[omaha] This is the message I tried to send/post this morning
Jeff Hinrichs - DM&T
jeffh at dundeemt.com
Sat Dec 1 16:52:11 CET 2007
Burch,
First off, I'm not sure what is happening to your messages. I've told
mailman to forward me any email that it would have discarded so I can
figure out what is going on. I'll get this resolved as quickly as
possible.
Now back to your original question, so if I'm understanding you want
to create a list of fld2 entries. The first thing to clarify is that
lists are 0 based. so if you want (referring to the first rec in your
example) the "NICHOLAS FINANCIAL INC" that would be rec[1], if you
wanted the "10-Q" it would be rec[2]
so continuing on with my example code,
sublist = []
for rec in thedata:
sublist.append(rec[1])
#now sublist is a list of values and thedata is still the original list of lists
#['"NICHOLAS FINANCIAL INC','NICHOLAS FINANCIAL INC',...]
A list comprehension could be used as well, it would look like:
sublist = [rec[1] for rec in thedata]
I think the first example is more clear when you are new to python.

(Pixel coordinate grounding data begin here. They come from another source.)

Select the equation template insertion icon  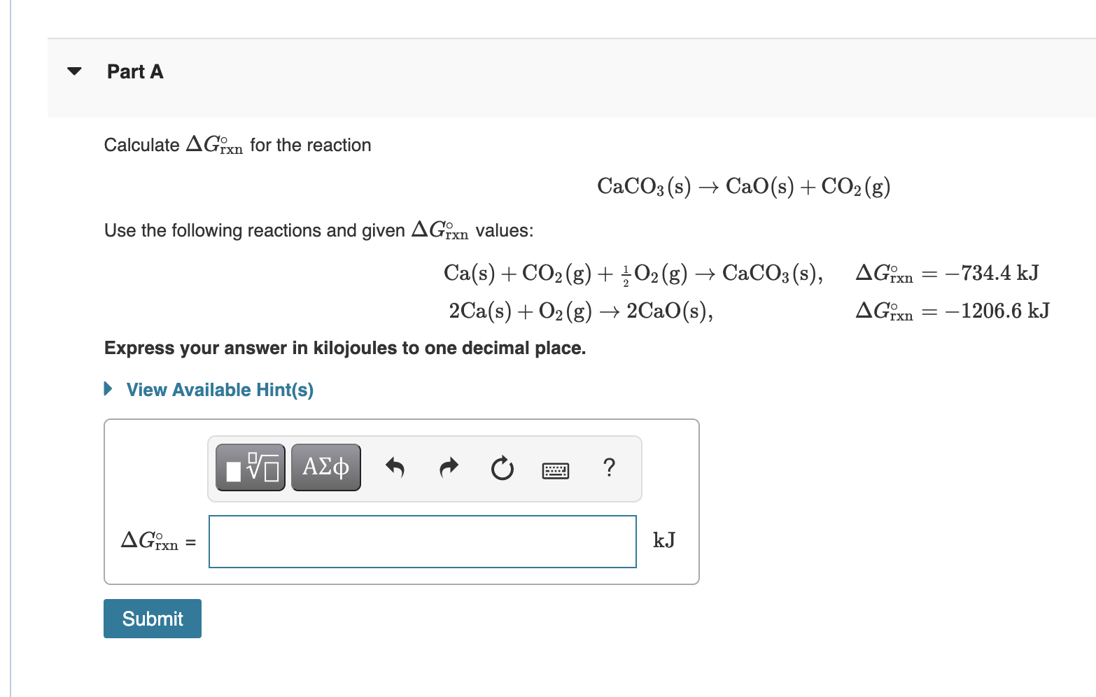click(x=249, y=467)
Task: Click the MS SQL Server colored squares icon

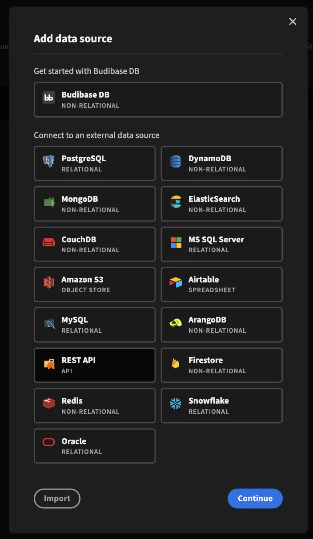Action: point(176,243)
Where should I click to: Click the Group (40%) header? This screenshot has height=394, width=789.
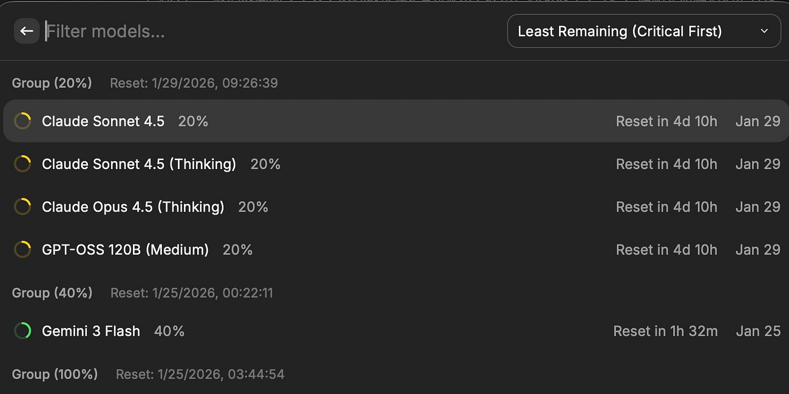click(x=52, y=293)

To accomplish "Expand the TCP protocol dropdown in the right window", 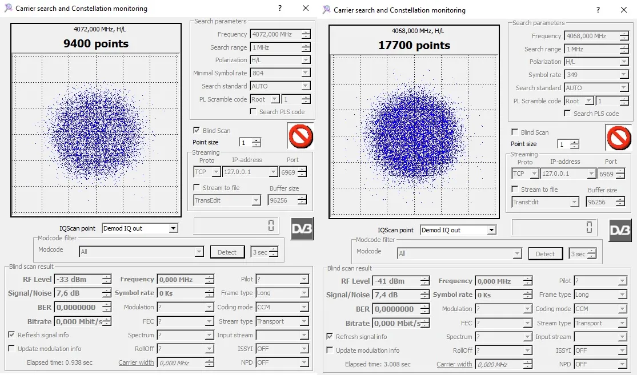I will point(534,174).
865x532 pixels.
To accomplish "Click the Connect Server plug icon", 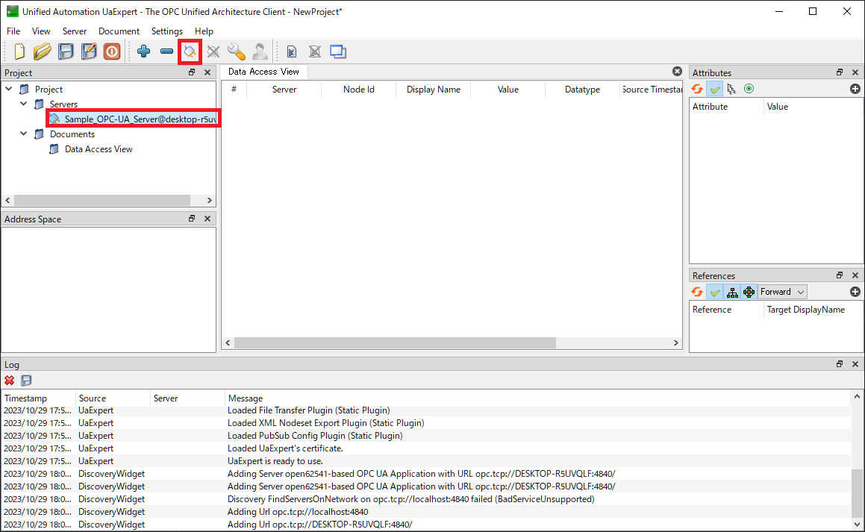I will tap(190, 51).
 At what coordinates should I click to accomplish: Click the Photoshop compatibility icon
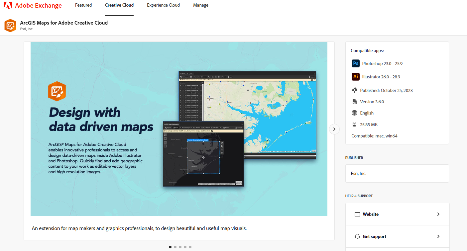[355, 63]
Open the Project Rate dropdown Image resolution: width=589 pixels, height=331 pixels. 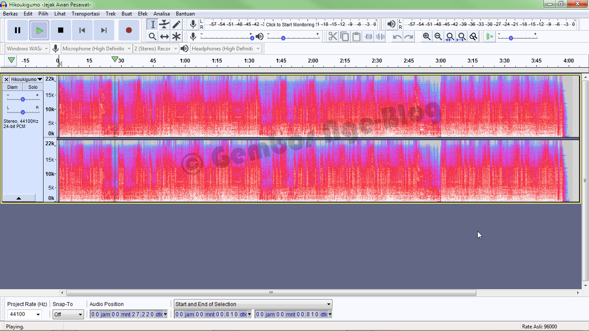click(x=24, y=314)
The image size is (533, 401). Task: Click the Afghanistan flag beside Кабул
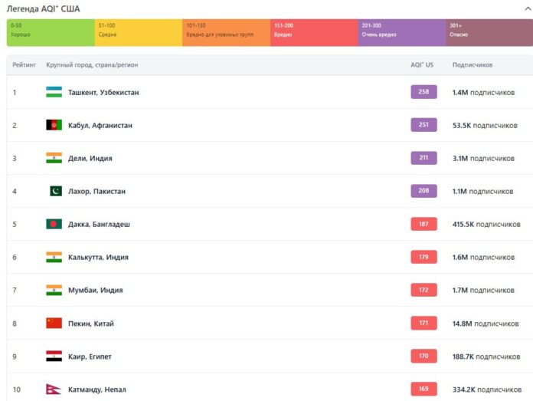pyautogui.click(x=54, y=125)
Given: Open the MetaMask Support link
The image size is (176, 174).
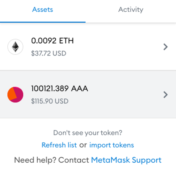Looking at the screenshot, I should 126,160.
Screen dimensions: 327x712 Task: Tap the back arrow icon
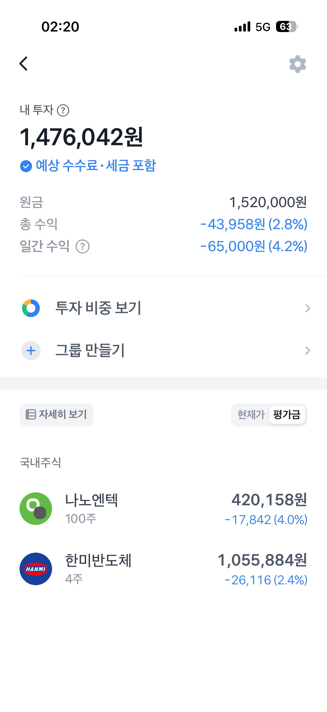(x=23, y=64)
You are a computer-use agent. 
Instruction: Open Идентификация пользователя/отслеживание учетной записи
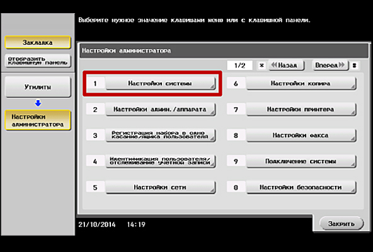coord(160,161)
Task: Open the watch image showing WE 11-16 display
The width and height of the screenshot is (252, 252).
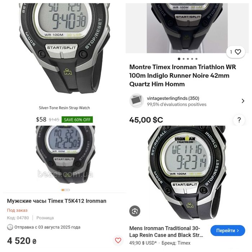Action: click(x=187, y=173)
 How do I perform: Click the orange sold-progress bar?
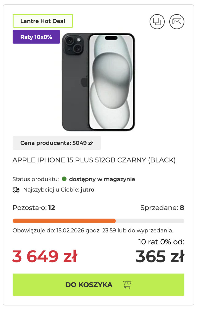click(64, 221)
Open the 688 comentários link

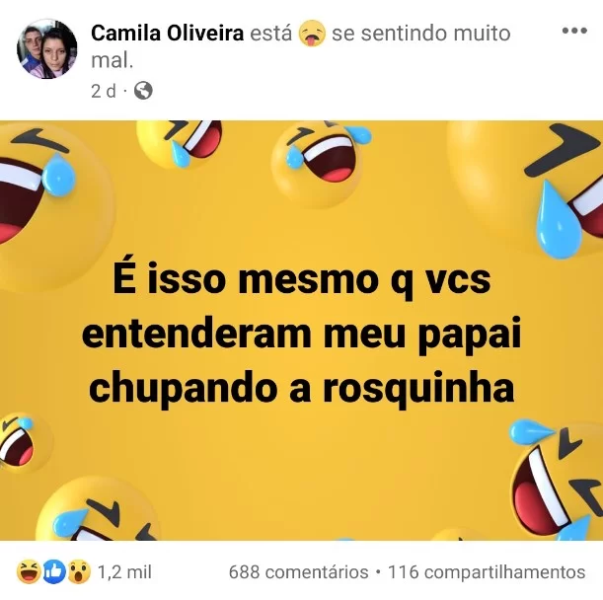[x=298, y=572]
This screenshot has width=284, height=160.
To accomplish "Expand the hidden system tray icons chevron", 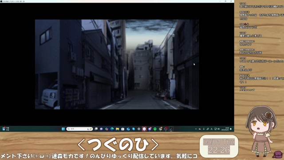I will tap(196, 129).
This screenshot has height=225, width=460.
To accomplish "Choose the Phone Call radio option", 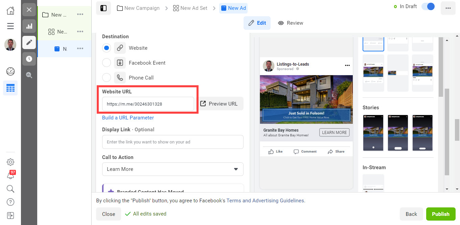I will [107, 78].
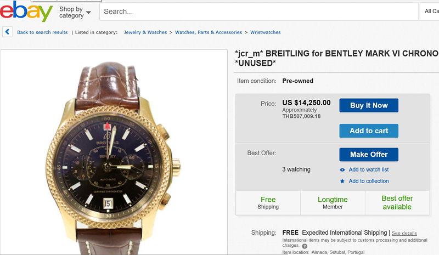Viewport: 439px width, 255px height.
Task: Click the shipping help question mark icon
Action: pos(304,246)
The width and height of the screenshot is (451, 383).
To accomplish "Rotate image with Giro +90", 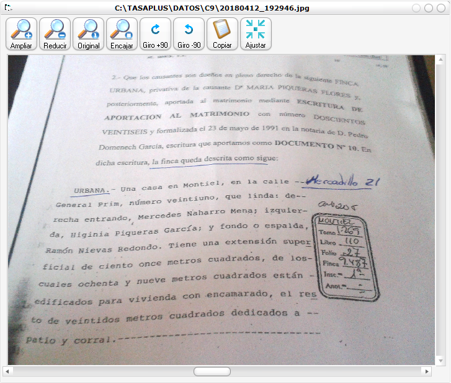I will [155, 33].
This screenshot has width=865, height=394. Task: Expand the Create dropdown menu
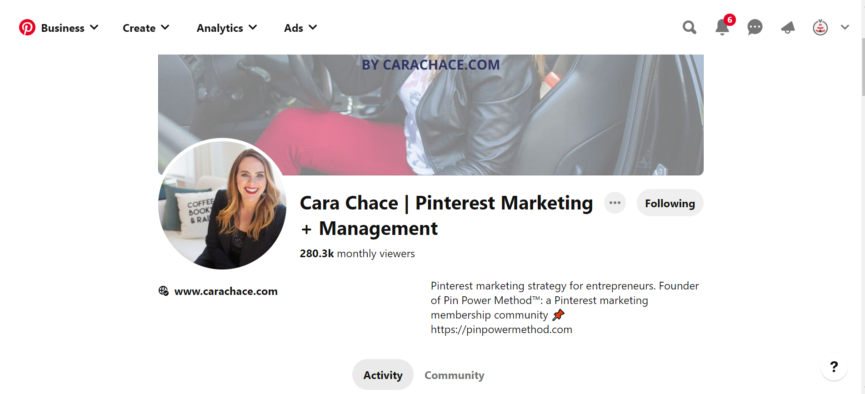pos(146,28)
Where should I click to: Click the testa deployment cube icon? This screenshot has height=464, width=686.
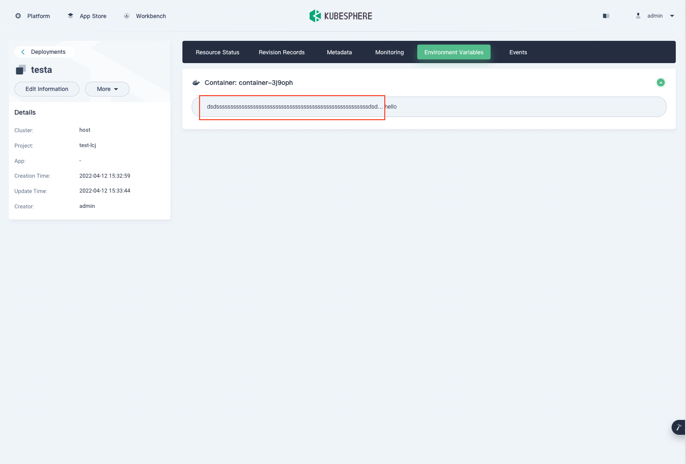pos(20,70)
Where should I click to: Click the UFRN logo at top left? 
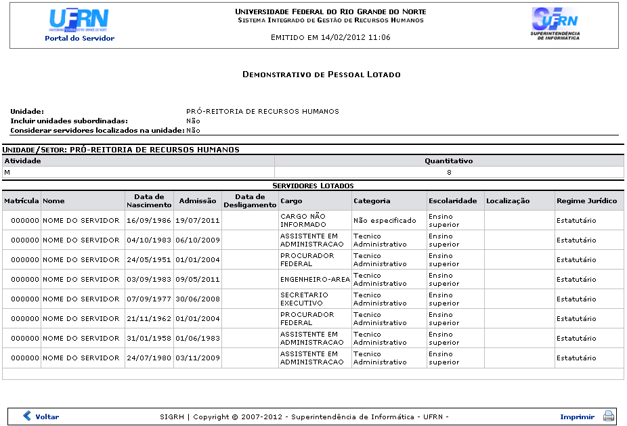point(79,20)

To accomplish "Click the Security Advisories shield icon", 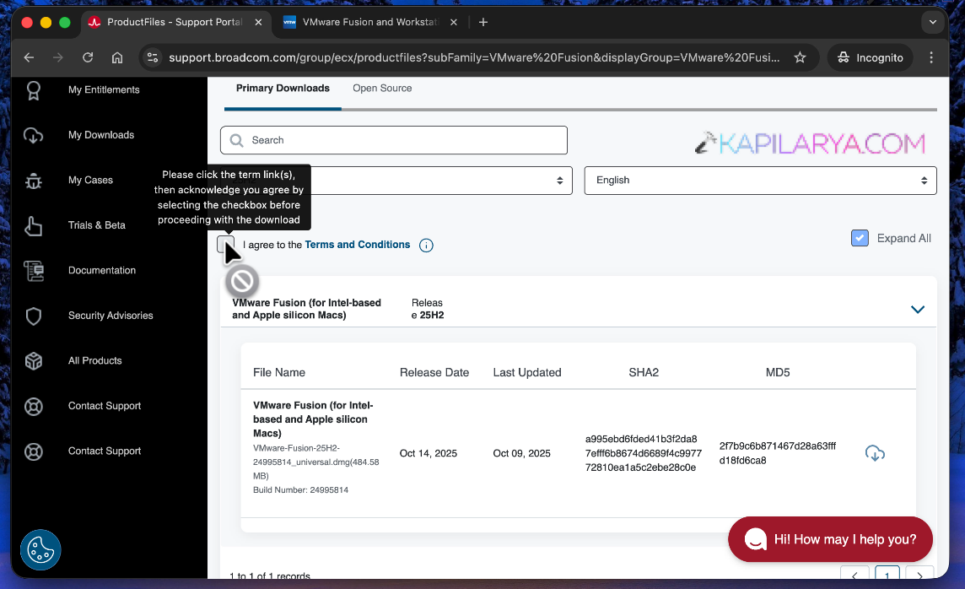I will pos(34,316).
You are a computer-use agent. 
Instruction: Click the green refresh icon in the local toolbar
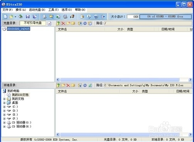pos(90,85)
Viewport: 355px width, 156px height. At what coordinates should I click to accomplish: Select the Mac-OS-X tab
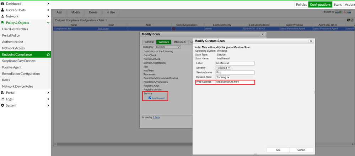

Both return the same sublist. For more on lists and list
comprehensions see http://docs.python.org/tut/node7.html 5.1.4 List
Comprehensions. The python tutorial section is pretty good but I
normally recommend Dive in to Python
http://www.diveintopython.org/toc/index.html as one of the best
on-line resources for python.
Now if you want a sublist of complete records when it is a '10-Q'
record you would use filtering
sublist = [rec for rec in thedata if rec[2] == '10-Q']
Now sublist is a list of 10-Q records, which from your example data
would have 1 element. You can replace the rec[2] == '10-Q' test with
any test or user defined function that returns a True/False value.
sublist = [rec for rec in thedata if rec[2] == '10-Q']
is equivalent to
sublist = []
for rec in thedata:
if rec[2] == '10-Q':
sublist.append(rec[1])
Because I'm simple minded I would initially write my code in the
looping structure I just showed and then re-factor using the list
comprehension later. I consider it a speed optimization. Not to go
into detail but the comprehension is more efficient internally
something I don't worry about except in extreme cases. (I believe you
should always optimize for readability first.)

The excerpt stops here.